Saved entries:

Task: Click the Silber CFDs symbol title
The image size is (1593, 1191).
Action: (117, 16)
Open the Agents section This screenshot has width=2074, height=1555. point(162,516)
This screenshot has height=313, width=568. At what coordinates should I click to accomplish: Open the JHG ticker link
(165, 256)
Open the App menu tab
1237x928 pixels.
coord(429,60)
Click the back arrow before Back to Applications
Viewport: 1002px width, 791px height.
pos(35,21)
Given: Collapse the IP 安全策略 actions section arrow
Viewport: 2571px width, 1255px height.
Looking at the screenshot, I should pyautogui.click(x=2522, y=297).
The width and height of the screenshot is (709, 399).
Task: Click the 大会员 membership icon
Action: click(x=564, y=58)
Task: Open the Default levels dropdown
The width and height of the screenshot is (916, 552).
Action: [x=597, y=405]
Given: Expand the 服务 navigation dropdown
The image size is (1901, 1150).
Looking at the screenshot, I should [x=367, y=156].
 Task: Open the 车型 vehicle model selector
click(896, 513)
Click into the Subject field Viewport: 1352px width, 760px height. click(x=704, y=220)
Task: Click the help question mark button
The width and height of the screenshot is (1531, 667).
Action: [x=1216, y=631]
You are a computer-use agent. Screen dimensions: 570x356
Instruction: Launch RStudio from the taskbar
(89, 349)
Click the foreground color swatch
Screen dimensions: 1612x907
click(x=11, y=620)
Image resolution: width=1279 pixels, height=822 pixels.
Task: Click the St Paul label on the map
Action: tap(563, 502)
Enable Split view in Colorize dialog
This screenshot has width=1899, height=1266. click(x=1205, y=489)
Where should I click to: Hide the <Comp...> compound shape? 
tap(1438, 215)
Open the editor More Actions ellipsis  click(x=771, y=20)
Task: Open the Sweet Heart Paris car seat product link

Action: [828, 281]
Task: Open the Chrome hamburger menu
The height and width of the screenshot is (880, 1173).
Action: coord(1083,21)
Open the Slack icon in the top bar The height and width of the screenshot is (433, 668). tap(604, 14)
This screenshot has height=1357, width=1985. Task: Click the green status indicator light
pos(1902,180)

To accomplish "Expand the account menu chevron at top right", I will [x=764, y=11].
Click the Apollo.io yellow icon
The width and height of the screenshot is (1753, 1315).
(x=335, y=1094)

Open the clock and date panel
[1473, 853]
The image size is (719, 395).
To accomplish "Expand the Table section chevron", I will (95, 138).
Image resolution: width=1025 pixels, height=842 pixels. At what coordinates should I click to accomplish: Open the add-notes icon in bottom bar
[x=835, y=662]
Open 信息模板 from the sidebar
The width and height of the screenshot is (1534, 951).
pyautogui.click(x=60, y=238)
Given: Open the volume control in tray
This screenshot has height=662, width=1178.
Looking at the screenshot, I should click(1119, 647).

__Exercise__
Your answer must be a single number: how many lines of the entries above contain the string "chevron".

__Response below__
2